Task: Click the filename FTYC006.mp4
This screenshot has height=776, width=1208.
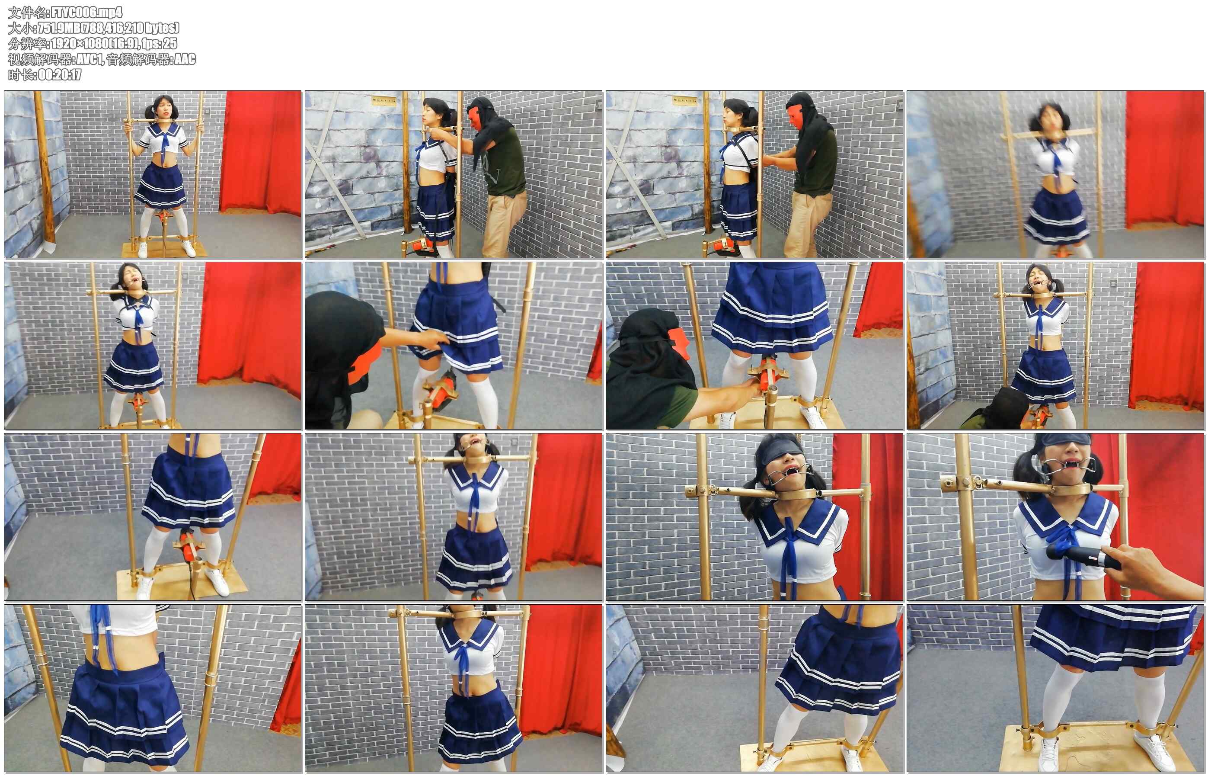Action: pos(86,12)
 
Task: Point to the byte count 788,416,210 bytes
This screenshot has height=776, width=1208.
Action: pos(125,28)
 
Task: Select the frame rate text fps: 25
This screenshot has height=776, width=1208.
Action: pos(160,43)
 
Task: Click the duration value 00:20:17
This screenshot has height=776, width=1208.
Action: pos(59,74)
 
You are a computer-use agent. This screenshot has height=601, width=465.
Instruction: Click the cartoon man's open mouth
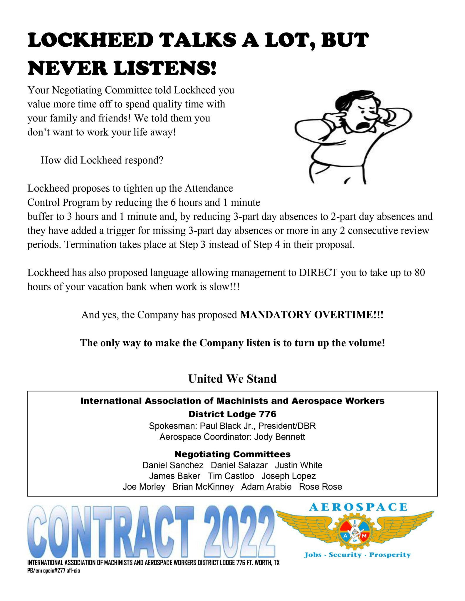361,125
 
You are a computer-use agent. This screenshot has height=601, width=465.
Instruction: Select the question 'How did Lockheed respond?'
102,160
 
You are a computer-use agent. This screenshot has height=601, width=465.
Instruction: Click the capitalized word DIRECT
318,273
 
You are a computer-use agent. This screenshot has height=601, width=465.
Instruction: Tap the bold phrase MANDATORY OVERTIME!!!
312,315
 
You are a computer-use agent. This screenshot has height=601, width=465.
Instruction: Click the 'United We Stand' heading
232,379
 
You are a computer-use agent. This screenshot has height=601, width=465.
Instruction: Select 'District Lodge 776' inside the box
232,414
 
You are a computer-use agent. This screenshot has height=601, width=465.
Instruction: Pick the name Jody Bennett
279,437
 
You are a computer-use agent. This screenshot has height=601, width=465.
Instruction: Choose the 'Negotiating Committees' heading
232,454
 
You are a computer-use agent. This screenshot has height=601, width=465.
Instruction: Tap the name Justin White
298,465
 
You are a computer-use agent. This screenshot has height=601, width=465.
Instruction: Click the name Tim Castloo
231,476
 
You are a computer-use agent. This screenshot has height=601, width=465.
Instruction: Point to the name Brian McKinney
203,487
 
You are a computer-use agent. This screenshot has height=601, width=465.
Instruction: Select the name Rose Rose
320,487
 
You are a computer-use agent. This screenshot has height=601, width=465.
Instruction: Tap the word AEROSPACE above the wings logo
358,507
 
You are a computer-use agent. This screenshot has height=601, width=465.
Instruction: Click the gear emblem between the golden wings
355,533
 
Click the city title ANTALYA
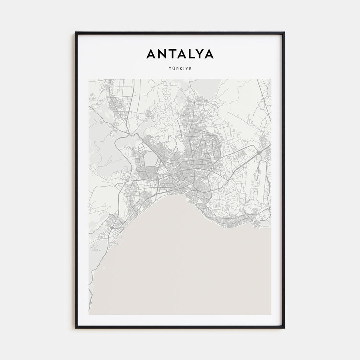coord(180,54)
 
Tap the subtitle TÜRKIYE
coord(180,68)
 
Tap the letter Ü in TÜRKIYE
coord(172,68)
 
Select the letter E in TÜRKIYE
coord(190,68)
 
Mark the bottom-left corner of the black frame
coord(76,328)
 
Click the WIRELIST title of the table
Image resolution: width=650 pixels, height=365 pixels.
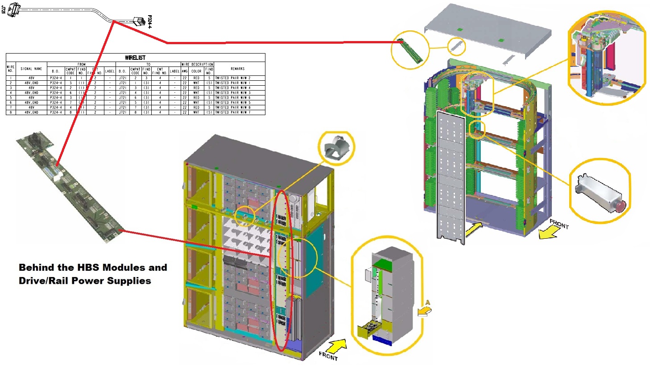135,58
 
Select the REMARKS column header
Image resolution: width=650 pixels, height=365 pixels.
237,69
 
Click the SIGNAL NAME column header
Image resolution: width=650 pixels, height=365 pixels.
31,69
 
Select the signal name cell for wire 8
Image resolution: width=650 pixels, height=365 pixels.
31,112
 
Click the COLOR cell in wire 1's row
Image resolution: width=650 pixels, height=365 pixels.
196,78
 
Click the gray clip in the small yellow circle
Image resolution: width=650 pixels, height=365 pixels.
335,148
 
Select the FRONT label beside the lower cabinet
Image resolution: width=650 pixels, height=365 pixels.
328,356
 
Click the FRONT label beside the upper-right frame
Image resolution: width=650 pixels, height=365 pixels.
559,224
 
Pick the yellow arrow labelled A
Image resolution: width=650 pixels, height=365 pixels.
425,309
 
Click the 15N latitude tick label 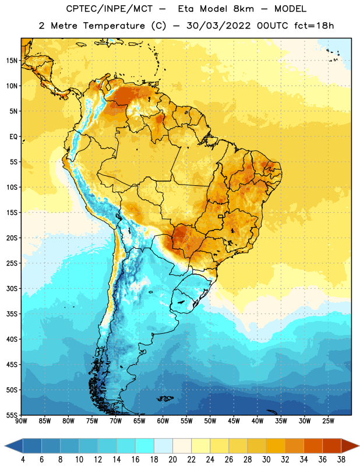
--
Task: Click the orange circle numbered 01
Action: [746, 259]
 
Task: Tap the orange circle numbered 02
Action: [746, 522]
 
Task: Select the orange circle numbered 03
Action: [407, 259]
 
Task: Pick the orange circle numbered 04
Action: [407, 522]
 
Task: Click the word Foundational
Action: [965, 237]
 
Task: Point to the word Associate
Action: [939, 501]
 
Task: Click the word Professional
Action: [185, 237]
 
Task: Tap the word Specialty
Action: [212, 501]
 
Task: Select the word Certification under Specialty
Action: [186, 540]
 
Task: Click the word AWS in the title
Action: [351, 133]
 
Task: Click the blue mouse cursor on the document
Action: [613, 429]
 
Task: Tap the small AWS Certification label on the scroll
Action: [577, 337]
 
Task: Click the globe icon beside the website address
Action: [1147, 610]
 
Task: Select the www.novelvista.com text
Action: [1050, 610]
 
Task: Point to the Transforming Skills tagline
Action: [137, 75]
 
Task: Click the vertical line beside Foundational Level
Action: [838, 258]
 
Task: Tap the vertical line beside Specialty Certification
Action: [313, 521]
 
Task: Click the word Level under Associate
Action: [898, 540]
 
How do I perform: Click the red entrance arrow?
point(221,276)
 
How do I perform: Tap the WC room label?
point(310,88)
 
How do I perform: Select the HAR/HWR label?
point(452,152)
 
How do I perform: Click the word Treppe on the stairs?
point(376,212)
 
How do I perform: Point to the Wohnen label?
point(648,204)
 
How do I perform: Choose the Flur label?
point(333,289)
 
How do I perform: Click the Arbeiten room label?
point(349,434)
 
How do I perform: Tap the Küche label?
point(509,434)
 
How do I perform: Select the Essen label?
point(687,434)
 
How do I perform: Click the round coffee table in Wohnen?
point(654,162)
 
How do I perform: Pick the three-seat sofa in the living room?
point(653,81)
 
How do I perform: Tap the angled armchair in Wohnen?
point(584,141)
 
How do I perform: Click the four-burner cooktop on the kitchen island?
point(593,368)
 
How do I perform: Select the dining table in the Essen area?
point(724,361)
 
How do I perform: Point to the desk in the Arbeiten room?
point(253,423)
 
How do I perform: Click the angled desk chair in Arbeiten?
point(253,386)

WHAT YOU HAVE TO DO:
Return every line of the rows above that contains the word "wings".

ANSWER FOR THIS EXERCISE:
Instruction: Tap the word AEROSPACE above the wings logo
Instruction: Click the gear emblem between the golden wings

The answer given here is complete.